2950 receives the frame and strip off the VLAN header and forward it out to Host A

Where am I going wrong?

Host A's ARP broadcast will have been for the DG IP 10.1.5.254....However, as the the host was in VLAN 20, only this VLAN will have seen the broadcast. Therefore, the 6500 will not have answered the ARP for the IP 10.1.5.254 (even though physically, this IP resides on the 6500, it doens't exist within VLAN 20).

pham0329

danielno8 wrote: »

Therefore, the 6500 will not have answered the ARP for the IP 10.1.5.254 (even though physically, this IP resides on the 6500, it doens't exist within VLAN 20).

Can you expand on that? If the ARP request arrives at the 6500, which also has VLAN 20, why wouldn't it reply? What's the logic used when processing the frame?

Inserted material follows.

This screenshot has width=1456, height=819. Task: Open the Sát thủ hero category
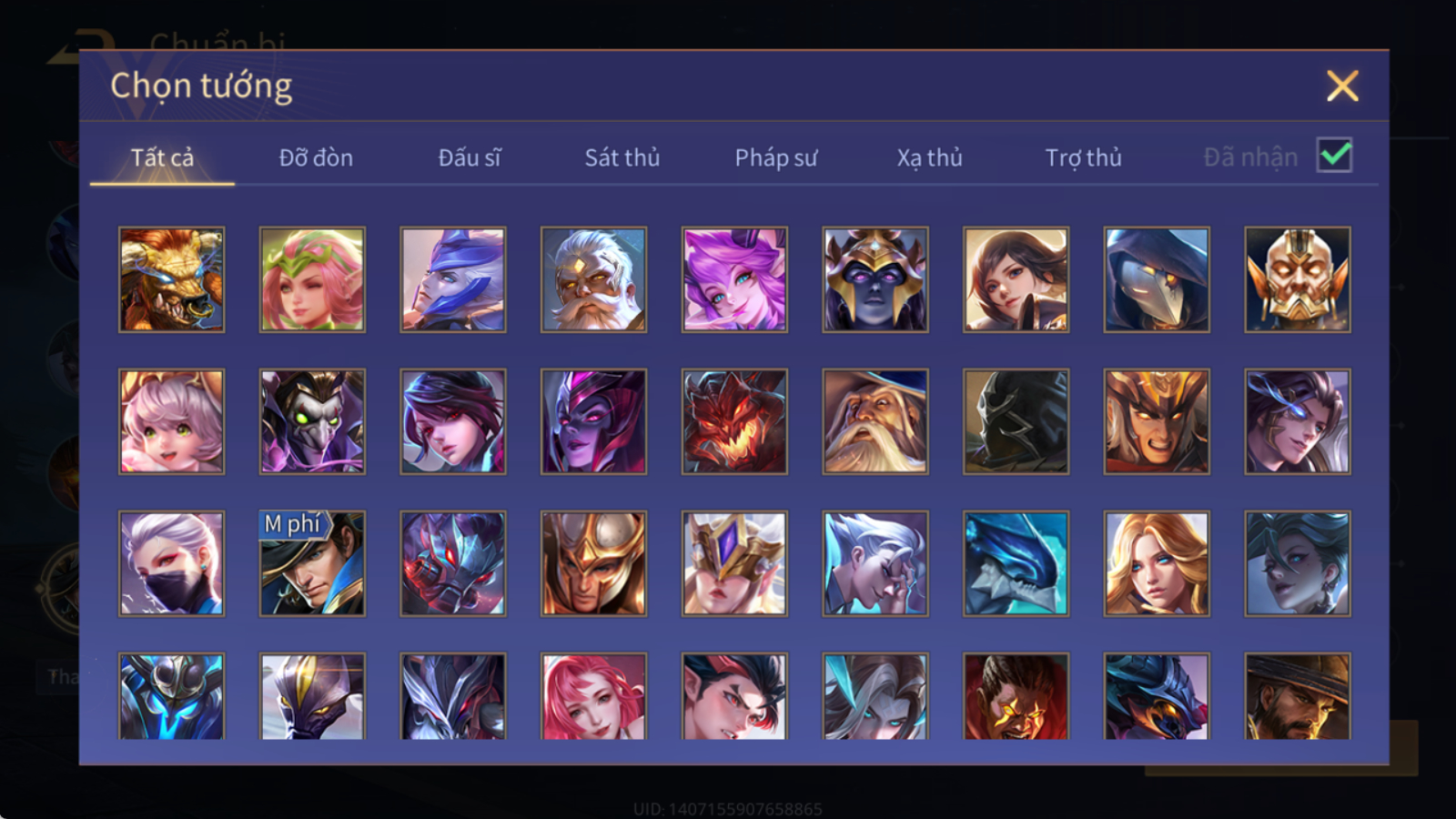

Going by that logic, if I decided to assign the 10.1.5.254 address to the 6500 int vlan 3, it would respond to the ARP request?

Monkerz

Because VLAN 20 is a single broadcast domain. When you arp, you are saying, "Hey everyone who can hear me, who is 10.1.5.254?" Being that one interface, the VLAN interface, on the 6500 that is apart of VLAN 20 has an IP address other than 10.1.5.254 it disregards the packet.

danielno8

pham0329 wrote: »

Can you expand on that? If the ARP request arrives at the 6500, which also has VLAN 20, why wouldn't it reply? What's the logic used when processing the frame?

Going by that logic, if I decided to assign the 10.1.5.254 address to the 6500 int vlan 3, it would respond to the ARP request?

Someone else will have to give you the run down on the logic. All i can say is think of the VLAN interfaces as if they were physical interfaces. The ARP comes in on the VLAN interface, and it automatically disregards the ARP, as the address within the ARP (10.1.5.254) is not assigned to the VLAN 20 interface (10.1.20.254).

If your host was then also on VLAN 3, with the IP 10.1.5.x and subnet mask was correct, and VLAN 3 was trunked correctly across the links then yes, that would work.

pham0329

That makes sense. I was thinking of the 6500 as one device itself, rather than multiple vlan interface within.